You still need to call the TVA hotline in advance before you commit. But it looks good.
“It looks good for both rivers. Both should be wide open for wade fishing,” said Faris.
He noted that the small blackflies and midges remain abundant on the South Holston. On a sunny day, you can still see a few sulphur mayflies flitting about.
But the Blue Winged Olive is unquestionably the dominant mayfly hatch for this time of year. Particularly when skies are gray and the weather is uninviting.
“There is something about them. They love nasty weather,” Faris said. “When its cold and snowing, you just know Blue Wings are going to be all over the place.”
Most of the BWOs he’s seeing are in the Size 18 to 22 range.
Big spawning-sized fish are showing up in both rivers. Where you can fish for them, he’d recommend streamers over egg rigs.
“I think its a little bit too early for the egg patterns. I think it’ll be mid to late November before that really gets going,” Faris said. “For now, streamers and small stuff are the order of the day.”
While ambient temperatures are much more comfortable than they were this time last week, the fluctuating barometer seems to have disrupted most of the fly action for smallmouth, he said.
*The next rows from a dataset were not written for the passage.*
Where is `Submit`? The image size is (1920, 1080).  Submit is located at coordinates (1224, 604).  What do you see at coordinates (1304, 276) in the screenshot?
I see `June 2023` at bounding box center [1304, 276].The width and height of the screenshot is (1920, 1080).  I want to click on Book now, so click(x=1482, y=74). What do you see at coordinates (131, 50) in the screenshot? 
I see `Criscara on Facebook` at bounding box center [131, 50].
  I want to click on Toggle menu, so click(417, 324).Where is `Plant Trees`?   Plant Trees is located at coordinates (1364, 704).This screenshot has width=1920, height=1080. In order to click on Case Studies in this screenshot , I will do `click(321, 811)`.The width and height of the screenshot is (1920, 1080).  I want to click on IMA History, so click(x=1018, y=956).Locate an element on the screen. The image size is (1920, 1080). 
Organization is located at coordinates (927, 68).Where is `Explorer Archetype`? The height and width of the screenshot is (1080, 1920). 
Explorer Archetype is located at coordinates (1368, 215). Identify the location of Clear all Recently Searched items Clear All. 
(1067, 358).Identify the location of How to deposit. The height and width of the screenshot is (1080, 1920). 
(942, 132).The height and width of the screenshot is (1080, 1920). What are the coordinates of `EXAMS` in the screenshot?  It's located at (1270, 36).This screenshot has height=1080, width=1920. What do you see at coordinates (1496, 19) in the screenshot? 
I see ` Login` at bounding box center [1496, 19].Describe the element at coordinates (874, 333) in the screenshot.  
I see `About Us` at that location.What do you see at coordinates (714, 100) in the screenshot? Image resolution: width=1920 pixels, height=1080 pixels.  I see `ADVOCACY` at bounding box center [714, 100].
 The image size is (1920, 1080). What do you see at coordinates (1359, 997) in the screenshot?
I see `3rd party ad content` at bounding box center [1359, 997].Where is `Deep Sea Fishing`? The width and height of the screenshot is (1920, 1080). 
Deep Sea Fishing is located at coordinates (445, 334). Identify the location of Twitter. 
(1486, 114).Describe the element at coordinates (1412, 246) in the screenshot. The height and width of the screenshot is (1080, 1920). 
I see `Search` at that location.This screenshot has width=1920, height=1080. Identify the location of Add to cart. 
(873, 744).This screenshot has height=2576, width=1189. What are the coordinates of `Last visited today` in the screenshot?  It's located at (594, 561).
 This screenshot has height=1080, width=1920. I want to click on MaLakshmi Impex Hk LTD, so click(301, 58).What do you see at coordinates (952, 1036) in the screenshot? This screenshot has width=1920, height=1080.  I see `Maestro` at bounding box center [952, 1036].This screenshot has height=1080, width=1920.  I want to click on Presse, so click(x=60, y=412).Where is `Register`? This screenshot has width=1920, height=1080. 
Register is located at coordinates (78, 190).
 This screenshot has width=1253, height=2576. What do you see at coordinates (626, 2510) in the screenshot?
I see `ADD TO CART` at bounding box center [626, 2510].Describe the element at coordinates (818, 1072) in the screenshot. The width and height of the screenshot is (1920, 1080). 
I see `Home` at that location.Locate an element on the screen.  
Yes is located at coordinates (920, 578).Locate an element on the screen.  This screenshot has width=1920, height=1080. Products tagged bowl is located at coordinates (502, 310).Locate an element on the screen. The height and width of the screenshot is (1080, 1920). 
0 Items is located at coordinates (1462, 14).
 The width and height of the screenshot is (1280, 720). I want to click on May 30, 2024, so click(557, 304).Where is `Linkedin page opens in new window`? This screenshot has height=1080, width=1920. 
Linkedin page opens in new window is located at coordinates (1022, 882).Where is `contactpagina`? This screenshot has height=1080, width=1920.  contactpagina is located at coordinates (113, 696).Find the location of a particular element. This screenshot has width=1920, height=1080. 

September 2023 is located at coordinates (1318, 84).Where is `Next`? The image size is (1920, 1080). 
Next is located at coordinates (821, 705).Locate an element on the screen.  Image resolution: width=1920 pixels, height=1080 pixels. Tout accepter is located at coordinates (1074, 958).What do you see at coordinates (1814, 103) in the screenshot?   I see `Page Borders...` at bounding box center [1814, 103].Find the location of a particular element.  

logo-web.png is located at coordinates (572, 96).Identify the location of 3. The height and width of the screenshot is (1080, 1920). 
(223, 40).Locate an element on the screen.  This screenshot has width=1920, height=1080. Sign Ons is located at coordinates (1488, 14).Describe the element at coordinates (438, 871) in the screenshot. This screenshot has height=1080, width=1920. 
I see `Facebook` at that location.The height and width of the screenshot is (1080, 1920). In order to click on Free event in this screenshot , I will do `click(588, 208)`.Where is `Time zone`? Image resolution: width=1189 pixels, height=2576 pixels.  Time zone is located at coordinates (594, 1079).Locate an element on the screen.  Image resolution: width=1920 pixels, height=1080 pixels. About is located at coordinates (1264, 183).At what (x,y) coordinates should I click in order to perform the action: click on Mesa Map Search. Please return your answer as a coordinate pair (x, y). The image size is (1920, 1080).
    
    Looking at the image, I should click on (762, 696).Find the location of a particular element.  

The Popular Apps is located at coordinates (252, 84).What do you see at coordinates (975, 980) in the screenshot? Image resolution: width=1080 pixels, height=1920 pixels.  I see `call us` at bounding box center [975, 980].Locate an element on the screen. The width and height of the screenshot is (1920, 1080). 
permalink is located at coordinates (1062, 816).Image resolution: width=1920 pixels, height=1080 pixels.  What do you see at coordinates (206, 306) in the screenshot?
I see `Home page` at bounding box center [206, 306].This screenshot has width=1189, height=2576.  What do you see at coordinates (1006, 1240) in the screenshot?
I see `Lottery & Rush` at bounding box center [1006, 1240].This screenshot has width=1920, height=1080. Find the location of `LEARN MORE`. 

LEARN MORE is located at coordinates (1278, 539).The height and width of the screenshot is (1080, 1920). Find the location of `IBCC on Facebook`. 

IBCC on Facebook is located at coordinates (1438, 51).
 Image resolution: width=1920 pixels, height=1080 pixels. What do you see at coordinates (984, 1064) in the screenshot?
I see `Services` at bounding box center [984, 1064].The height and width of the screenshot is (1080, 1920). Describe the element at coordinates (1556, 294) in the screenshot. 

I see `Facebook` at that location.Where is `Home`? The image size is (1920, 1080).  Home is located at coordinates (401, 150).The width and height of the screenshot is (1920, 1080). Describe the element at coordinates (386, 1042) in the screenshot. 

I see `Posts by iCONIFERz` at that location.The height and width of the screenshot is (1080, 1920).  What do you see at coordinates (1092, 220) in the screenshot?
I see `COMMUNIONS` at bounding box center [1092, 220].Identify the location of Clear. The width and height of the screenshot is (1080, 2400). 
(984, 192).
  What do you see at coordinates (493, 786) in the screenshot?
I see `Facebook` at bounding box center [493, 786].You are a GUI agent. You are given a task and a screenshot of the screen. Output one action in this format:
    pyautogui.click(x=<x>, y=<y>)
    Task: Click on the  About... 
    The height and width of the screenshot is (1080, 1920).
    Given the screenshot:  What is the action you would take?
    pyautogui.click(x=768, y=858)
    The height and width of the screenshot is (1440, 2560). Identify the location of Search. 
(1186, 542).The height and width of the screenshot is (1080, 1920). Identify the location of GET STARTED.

Chemical Alley in Kingsport will remain a popular destination for river smallmouth anglers when the weather settles, he said. It’s hard for anyone to really get to the best fishing locations without a jet boat, however.
Rod Colyer at Colgard Outdoor Sports reports that Pound and Flannagan Reservoirs are all but deserted now that deer season is upon us. The relative quietude on Pound provided a friend of Colyer’s the opportunity to scuba dive recently with no interruptions.
While he didn’t encounter anything akin to a Loch Ness Monster, he did report seeing some monsters.
“He only went 100 yards and he saw two bass that had to be 12 or 14 pounds. These are some of the biggest bass he’s ever seen,” Colyer said.
It isn’t unusual for 5- to 6-pounders to be caught out of that small reservoir, Colyer said. But you never hear of any fish that big being caught in those waters. If they’re in there — well it certainly sounds like a project.
Out on bigger water, Cherokee Lake anglers are catching bass all over, from up in the river all the way down to the dam. The Zara Spook topwater bite has been excellent. So has the spinnerbait action. The Quadzilla four-armed spinnerbait is getting pulled through a lot of bait balls and hanging into lots of bass.
Meanwhile, striper anglers are getting into nice rockfish and hybrids up in the breaks. Bucktail jigs are a prime method for getting into these fish. Bigger leadheads — from 5/8 ounce to 3/4 ounce — are preferred to lend casting distance.
Some anglers prefer to sweeten the jig with a four to six-inch twister tail grub.